Take the same basic trade and add a second leg as a hedge and your unlimited risk is now limited. Instead of a naked short, a bear call spread involving 10 short SLV July 47 calls plus 10 long SLV July 50 calls caps your loss at the distance between the two strikes. Here that is 50-47 or three points. Three points times 10 options (with a 100 multiplier) puts your maximum loss at $3000.
Make that trade right now and for 10 contracts you should receive a credit of about $1.20 for that spread, so that means your maximum profit is $1200 and maximum loss is $3000 - $1200 or $1800.
This is a directional bet. For a non-directional bet – meaning that you expect SLV to be at about 47.00 at the time of the July expiration, you should probably focus on condors and butterflies, which are essentially the limited risk version of strangles and straddles. Sometimes you will hear a trader refer to “buying the wings.” What that means is they are converting an unlimited risk strangle or straddle into a limited risk condor or butterfly by buying out-of-the-money legs to hedge their risk, just as was the case with the call spread example above. As a matter of fact, one way to think about an iron condor is that it is just a bear call spread plus a bull put spread. Early on I used a more generic label of vertical credit spread on the blog for these strategies. You should be able to follow any of these links to get more information.

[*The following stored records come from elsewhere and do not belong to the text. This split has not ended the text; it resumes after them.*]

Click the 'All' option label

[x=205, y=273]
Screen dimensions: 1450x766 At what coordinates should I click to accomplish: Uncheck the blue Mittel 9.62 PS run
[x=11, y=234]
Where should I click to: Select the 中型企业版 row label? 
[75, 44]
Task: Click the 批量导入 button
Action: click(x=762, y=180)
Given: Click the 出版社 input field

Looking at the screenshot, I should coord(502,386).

An even better way to get up to speed on these strategies is with some online resources. A good place to start is with the Options Industry Council (OIC), where they have an Options Strategy Index. Click on any strategy diagram for more information. Among the many great resources out there, I can highly recommend the CBOE’s Options Institute, where you might want to start with their tutorials. Keep in mind that the options brokers also do an excellent job of educating their customers on options strategies. Two that put a great deal of effort into education are optionsXpress (Education Center) and thinkorswim (Swim Lessons).

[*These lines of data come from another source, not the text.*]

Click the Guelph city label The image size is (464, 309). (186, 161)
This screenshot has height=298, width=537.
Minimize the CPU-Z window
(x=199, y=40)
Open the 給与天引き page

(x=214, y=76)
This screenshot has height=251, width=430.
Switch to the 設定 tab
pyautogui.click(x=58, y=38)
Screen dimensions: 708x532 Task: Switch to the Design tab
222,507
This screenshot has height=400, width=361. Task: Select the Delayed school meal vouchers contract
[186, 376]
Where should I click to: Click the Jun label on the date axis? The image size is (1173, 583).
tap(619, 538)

Also, the links below should provide some specific posts that will give you some food for thought regarding your recent SLV (?) trade and some alternative approaches.

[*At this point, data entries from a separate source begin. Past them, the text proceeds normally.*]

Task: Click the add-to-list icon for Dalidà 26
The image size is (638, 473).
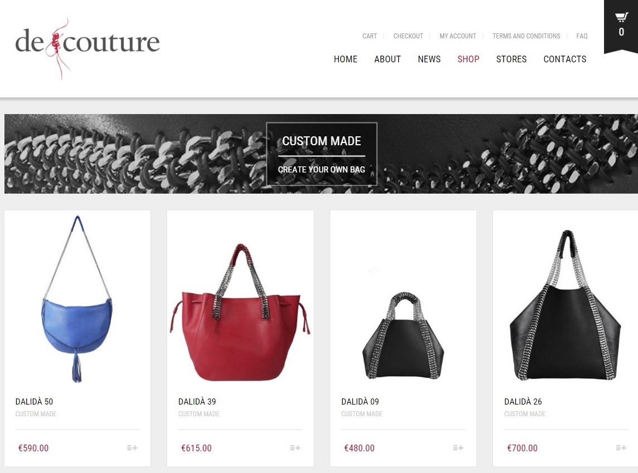Action: [621, 448]
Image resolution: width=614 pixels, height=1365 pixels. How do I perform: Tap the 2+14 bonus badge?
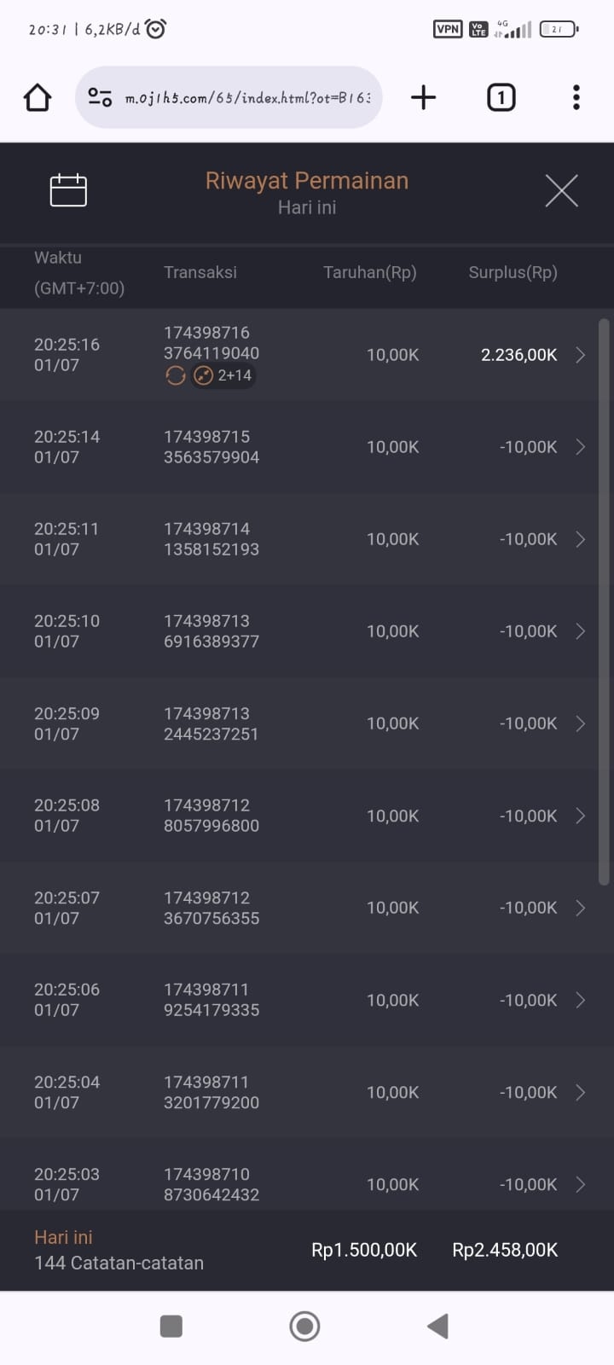tap(223, 375)
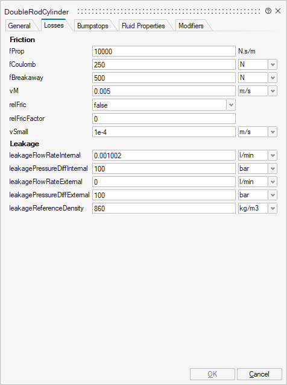The image size is (287, 385).
Task: Go to the Modifiers tab
Action: click(191, 26)
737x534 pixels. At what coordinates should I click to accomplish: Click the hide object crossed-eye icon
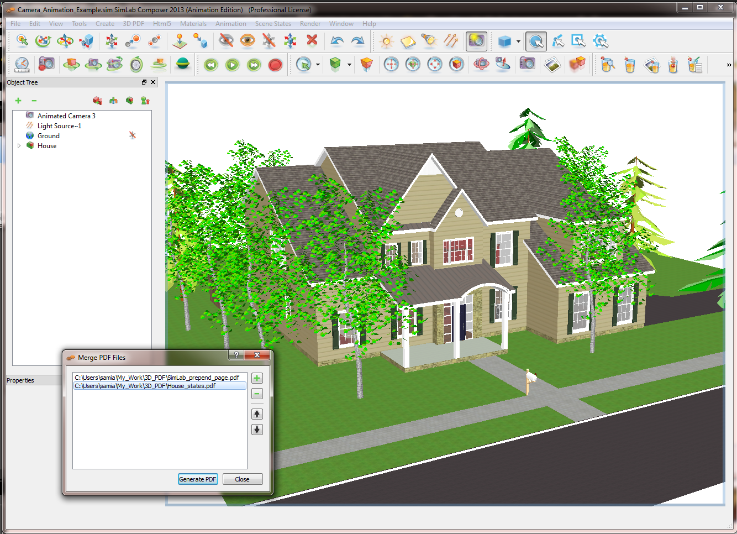[x=226, y=40]
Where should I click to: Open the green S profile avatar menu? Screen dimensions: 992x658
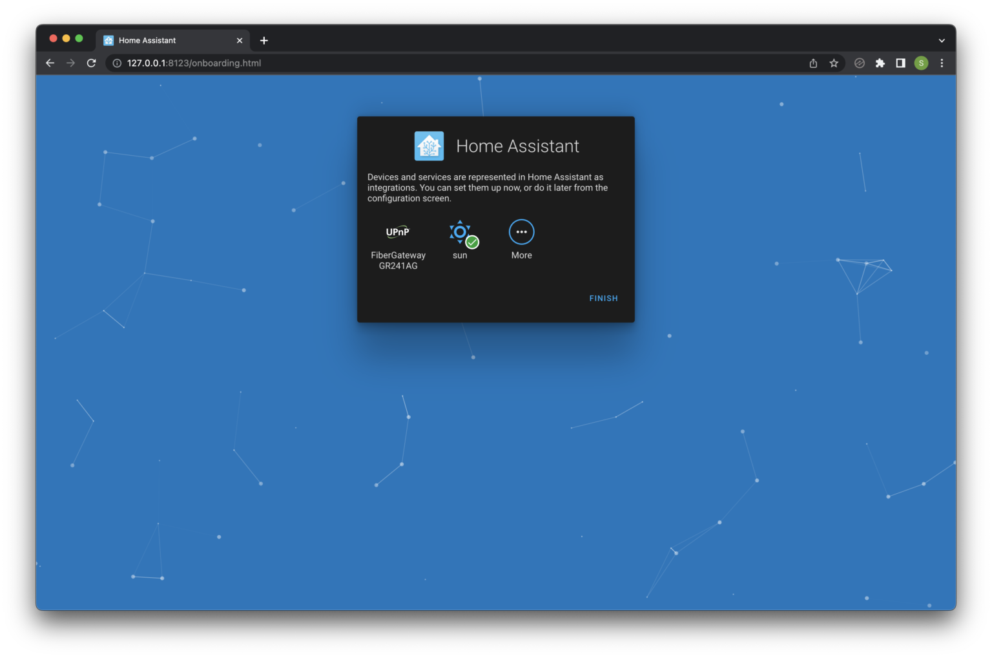[x=921, y=63]
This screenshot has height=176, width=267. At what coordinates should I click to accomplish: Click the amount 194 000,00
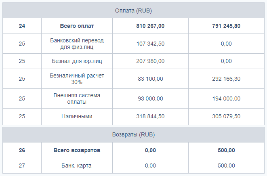pos(226,98)
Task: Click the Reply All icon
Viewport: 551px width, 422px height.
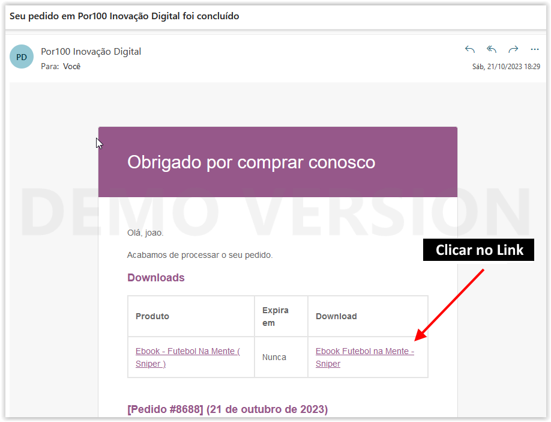Action: 492,49
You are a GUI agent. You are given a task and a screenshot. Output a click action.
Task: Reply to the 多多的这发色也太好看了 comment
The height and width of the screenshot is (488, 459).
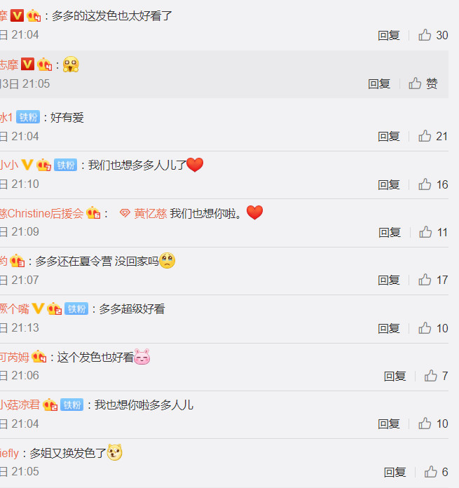[x=389, y=35]

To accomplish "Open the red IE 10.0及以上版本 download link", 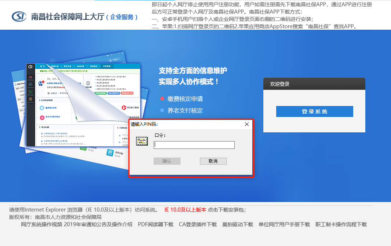I will (185, 210).
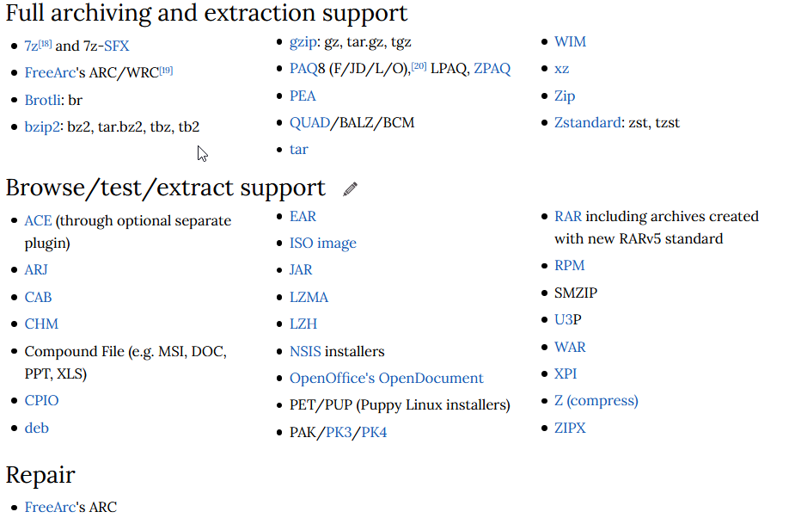Open OpenOffice's OpenDocument link
795x518 pixels.
[x=387, y=379]
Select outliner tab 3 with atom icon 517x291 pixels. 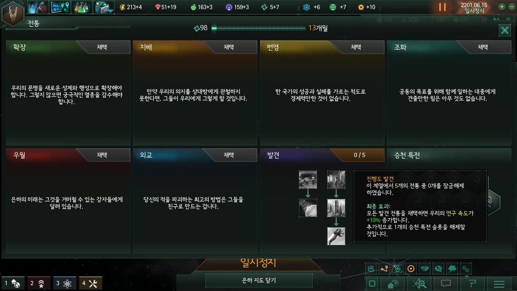[65, 283]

In terms of real-time IV, I use Livevol Pro, which provides the graphs that I use on the blog for implied volatility and historical volatility. Your favorite options brokers (thinkorswim, optionsXpress, TradeMONSTER, Options House, Trade King, etc.) should also have good real-time or nearly real-time IV data. If you don't have an account at a broker that specializes in options, I highly recommend you open up one with at least one of the brokers mentioned above so you can get your data and place your trades on the same platform.